생각하는 그릇 패러다임: 자기 맥락을 주도하는 상태 유지 언어 모델

초록

해리 포터의 세계에서는 덤블도어의 마음이 과중한 부담을 느낄 때, 그는 기억을 펜시브로 추출하여 나중에 다시 확인합니다. AI 세계에서는 우리가 펜시브에 해당하는 성숙한 데이터베이스와 검색 시스템을 보유하고 있음에도 불구하고, 우리 모델은 이를 운영할 "지팡이"를 설명할 수 없이 갖고 있지 않습니다. 그들은 마치 주체성 없는 덤블도어처럼, 수동적으로 수공업적으로 구성된 컨텍스트를 자신의 전체 기억으로 받아들일 뿐입니다. 본 연구는 마침내 모델의 손에 그 지팡이를 쥐어줍니다. 우리는 자체 상태를 관리하기 위한 내부 추론 루프를 부여받은 새로운 종류의 파운데이션 모델인 StateLM을 소개합니다. 우리는 모델에 컨텍스트 정리, 문서 색인 생성, 메모 작성과 같은 일련의 메모리 도구를 장착하고, 이 도구들을 능동적으로 관리하도록 훈련합니다. 자신의 컨텍스트를 동적으로 구성하는 법을 학습함으로써, 우리 모델은 고정된 창(컨텍스트 윈도우)이라는 구조적 감옥에서 벗어납니다. 다양한 모델 크기에서의 실험은 StateLM이 다양한 시나리오에서 효과적임을 입증합니다. 장문 문서 질의응답 작업에서는 모든 모델 규모에서 StateLM이 표준 LLM을 꾸준히 능가하며, 채팅 메모리 작업에서는 표준 LLM 대비 10%~20%의 절대 정확도 향상을 달성합니다. 심층 연구 작업인 BrowseComp-Plus에서는 성능 격차가 더욱 두드러집니다: StateLM은 최대 52%의 정확도를 달성한 반면, 표준 LLM 대조군은 약 5% 수준에 머뭅니다. 궁극적으로, 우리의 접근 방식은 LLM을 수동적인 예측기에서 상태를 인지하는 에이전트로 전환시키며, 이때 추론은 상태를 가지며 관리 가능한 프로세스가 됩니다.

English

In the world of Harry Potter, when Dumbledore's mind is overburdened, he extracts memories into a Pensieve to be revisited later.
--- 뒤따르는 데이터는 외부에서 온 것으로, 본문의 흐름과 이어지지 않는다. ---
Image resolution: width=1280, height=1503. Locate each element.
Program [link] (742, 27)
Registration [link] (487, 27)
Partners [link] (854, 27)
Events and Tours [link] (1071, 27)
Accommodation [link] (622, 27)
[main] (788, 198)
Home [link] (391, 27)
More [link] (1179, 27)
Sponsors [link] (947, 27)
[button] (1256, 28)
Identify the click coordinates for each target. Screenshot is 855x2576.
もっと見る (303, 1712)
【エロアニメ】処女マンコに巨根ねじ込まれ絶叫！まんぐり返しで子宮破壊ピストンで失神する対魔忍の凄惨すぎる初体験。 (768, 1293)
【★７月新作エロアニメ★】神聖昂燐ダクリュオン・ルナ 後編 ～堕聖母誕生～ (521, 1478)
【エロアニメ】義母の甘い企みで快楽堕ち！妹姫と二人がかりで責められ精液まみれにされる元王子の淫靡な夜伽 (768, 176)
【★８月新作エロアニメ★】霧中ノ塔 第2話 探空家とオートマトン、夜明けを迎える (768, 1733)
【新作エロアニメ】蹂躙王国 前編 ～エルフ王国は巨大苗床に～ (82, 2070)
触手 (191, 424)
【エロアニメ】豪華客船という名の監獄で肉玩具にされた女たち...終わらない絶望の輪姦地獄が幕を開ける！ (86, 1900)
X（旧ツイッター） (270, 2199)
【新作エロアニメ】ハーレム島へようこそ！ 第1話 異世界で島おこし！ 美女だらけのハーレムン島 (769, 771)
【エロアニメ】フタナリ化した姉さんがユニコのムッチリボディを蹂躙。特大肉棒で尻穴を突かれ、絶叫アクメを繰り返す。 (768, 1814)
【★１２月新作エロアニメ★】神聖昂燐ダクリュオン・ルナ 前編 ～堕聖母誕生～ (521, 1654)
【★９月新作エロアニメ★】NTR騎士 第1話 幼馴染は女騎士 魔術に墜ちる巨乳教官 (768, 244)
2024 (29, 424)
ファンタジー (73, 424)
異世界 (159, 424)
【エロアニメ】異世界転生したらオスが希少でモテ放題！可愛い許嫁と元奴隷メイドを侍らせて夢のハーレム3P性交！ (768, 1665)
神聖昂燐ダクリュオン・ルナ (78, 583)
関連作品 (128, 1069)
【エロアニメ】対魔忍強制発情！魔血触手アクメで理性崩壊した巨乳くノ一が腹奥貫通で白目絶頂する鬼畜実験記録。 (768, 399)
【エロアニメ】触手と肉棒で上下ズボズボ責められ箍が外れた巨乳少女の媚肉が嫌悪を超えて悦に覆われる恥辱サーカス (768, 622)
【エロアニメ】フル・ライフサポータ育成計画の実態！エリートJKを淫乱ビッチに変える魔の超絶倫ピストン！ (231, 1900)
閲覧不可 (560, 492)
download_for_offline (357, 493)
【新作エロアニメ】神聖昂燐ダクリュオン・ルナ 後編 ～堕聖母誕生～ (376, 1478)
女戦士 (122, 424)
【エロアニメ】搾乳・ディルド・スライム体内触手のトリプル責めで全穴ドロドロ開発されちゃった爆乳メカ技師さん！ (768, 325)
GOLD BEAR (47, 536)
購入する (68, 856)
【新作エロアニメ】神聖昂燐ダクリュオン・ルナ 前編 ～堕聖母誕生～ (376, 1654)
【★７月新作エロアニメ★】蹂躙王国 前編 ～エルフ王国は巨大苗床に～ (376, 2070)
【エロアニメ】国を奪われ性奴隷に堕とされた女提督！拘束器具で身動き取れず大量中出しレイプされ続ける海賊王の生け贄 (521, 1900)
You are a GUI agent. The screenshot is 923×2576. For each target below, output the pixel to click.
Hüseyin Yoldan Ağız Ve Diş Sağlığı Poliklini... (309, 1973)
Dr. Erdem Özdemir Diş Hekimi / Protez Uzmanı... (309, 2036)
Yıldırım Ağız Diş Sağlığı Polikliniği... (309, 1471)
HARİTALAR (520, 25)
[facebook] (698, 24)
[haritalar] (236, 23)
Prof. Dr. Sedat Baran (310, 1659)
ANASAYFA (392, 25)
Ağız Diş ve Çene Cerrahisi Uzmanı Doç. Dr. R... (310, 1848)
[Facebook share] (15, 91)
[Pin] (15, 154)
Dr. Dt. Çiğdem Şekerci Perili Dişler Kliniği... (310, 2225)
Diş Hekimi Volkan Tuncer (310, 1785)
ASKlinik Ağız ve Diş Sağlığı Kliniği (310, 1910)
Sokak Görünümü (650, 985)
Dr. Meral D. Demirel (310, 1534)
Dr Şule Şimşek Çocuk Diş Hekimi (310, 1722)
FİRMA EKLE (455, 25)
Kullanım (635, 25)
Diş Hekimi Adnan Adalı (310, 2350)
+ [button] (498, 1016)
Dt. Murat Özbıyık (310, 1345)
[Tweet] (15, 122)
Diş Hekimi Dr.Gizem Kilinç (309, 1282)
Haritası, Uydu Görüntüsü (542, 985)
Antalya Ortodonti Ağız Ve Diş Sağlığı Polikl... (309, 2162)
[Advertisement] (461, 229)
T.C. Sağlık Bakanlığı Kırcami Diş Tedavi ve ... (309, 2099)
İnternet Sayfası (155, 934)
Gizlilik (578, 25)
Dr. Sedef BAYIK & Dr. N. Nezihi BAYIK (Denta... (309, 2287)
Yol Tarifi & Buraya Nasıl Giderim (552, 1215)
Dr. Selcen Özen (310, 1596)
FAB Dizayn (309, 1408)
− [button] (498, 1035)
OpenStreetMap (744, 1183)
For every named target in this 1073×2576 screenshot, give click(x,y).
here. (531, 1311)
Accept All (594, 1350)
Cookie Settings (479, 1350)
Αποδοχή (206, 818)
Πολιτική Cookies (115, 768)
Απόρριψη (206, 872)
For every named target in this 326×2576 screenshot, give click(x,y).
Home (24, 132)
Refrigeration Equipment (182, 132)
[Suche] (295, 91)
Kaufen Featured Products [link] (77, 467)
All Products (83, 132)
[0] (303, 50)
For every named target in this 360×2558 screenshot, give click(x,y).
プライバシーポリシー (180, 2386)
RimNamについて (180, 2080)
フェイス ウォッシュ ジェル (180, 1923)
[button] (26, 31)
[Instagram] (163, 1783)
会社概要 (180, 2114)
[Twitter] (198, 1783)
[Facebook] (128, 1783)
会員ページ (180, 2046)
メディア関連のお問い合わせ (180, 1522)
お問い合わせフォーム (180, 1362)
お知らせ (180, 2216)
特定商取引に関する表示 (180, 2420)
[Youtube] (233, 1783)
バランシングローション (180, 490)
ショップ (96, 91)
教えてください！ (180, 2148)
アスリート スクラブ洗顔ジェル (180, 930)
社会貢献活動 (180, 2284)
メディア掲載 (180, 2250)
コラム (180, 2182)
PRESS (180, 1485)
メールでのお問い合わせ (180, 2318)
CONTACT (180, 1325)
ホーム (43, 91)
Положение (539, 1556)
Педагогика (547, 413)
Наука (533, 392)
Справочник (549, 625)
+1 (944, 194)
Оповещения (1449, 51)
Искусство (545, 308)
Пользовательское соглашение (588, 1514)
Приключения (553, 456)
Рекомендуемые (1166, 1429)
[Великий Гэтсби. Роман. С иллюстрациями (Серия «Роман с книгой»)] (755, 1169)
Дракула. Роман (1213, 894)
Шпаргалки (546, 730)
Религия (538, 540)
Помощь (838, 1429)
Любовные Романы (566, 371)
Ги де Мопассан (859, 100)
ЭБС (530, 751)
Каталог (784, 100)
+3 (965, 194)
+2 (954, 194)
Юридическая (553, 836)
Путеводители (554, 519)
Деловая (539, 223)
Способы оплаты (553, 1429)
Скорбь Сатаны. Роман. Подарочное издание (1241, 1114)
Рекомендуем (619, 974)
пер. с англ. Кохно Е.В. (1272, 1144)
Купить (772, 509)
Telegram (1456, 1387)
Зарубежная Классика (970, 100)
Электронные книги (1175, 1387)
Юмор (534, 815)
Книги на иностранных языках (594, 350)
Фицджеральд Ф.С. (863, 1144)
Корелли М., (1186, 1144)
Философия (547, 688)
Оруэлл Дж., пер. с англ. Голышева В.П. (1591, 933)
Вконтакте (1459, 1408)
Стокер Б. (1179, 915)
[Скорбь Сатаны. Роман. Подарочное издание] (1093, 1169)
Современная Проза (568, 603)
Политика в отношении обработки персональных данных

In the world of AI, while we possess the Pensieve-mature databases and retrieval systems, our models inexplicably lack the "wand" to operate it. They remain like a Dumbledore without agency, passively accepting a manually engineered context as their entire memory. This work finally places the wand in the model's hand. We introduce StateLM, a new class of foundation models endowed with an internal reasoning loop to manage their own state. We equip our model with a suite of memory tools, such as context pruning, document indexing, and note-taking, and train it to actively manage these tools. By learning to dynamically engineering its own context, our model breaks free from the architectural prison of a fixed window. Experiments across various model sizes demonstrate StateLM's effectiveness across diverse scenarios. On long-document QA tasks, StateLMs consistently outperform standard LLMs across all model scales; on the chat memory task, they achieve absolute accuracy improvements of 10% to 20% over standard LLMs. On the deep research task BrowseComp-Plus, the performance gap becomes even more pronounced: StateLM achieves up to 52% accuracy, whereas standard LLM counterparts struggle around 5%. Ultimately, our approach shifts LLMs from passive predictors to state-aware agents where reasoning becomes a stateful and manageable process.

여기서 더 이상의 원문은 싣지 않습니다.